++++ RAW RECORDS ++++
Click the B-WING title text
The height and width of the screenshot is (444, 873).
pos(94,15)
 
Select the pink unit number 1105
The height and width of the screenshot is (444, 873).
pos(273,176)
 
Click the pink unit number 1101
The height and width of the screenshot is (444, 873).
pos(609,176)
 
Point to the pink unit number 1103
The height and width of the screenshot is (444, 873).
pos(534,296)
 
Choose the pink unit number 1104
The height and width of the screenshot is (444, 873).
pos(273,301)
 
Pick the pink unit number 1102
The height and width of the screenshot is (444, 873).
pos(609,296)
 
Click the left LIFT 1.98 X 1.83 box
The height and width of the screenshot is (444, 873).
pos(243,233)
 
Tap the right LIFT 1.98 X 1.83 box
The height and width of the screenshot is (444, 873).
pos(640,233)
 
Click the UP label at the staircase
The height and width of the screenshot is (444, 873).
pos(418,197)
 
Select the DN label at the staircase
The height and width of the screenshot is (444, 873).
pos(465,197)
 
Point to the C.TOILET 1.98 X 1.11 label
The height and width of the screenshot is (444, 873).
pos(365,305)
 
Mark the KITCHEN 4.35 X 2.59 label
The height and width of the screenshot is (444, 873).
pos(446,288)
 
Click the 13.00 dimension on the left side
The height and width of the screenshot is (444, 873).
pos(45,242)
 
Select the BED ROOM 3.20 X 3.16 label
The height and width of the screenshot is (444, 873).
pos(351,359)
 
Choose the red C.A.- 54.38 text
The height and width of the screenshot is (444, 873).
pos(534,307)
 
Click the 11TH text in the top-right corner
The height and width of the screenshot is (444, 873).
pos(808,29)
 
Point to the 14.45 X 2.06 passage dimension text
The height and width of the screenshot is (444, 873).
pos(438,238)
++++
++++ RAW RECORDS ++++
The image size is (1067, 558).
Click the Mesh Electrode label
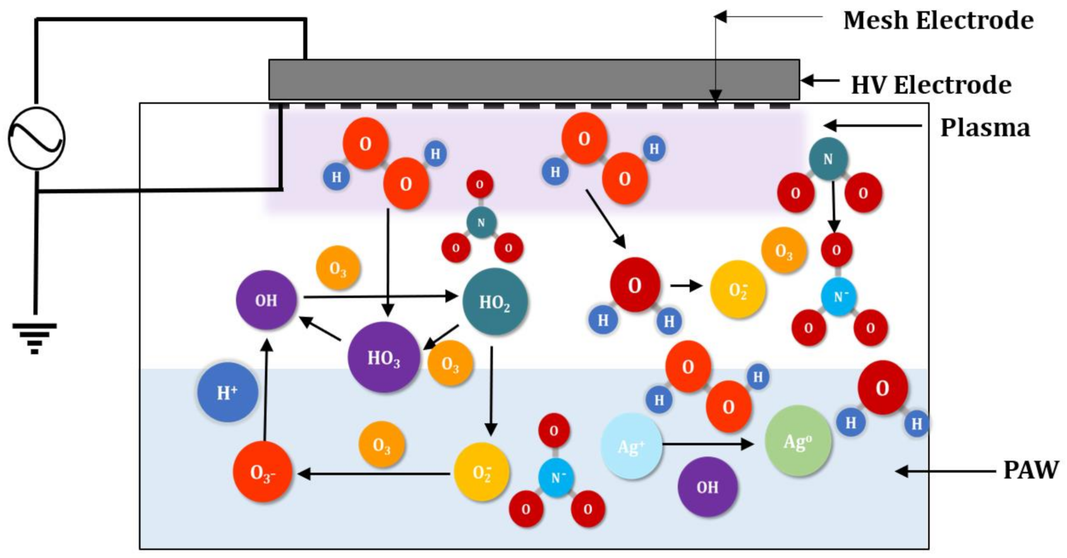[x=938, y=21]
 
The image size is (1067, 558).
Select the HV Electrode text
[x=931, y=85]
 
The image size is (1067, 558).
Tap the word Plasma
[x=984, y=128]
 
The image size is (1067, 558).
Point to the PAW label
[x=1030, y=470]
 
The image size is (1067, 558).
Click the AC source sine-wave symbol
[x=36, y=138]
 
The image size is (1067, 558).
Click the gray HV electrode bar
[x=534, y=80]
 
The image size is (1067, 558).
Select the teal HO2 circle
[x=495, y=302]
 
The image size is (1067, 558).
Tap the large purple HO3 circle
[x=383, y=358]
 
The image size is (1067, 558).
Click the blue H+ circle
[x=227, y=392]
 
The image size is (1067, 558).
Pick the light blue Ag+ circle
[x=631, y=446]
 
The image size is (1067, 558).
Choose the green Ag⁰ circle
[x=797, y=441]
++++
### WRITTEN INSTRUCTION
Rewrite the records from the line with "Choose the red C.A.- 54.38 text" up to and including the line with "pos(808,29)", putting "upper-right" in place of "top-right" and leaving everything else unchanged.

### EXERCISE RESULT
Choose the red C.A.- 54.38 text
The height and width of the screenshot is (444, 873).
pos(534,307)
 
Click the 11TH text in the upper-right corner
The height and width of the screenshot is (444, 873).
pos(808,29)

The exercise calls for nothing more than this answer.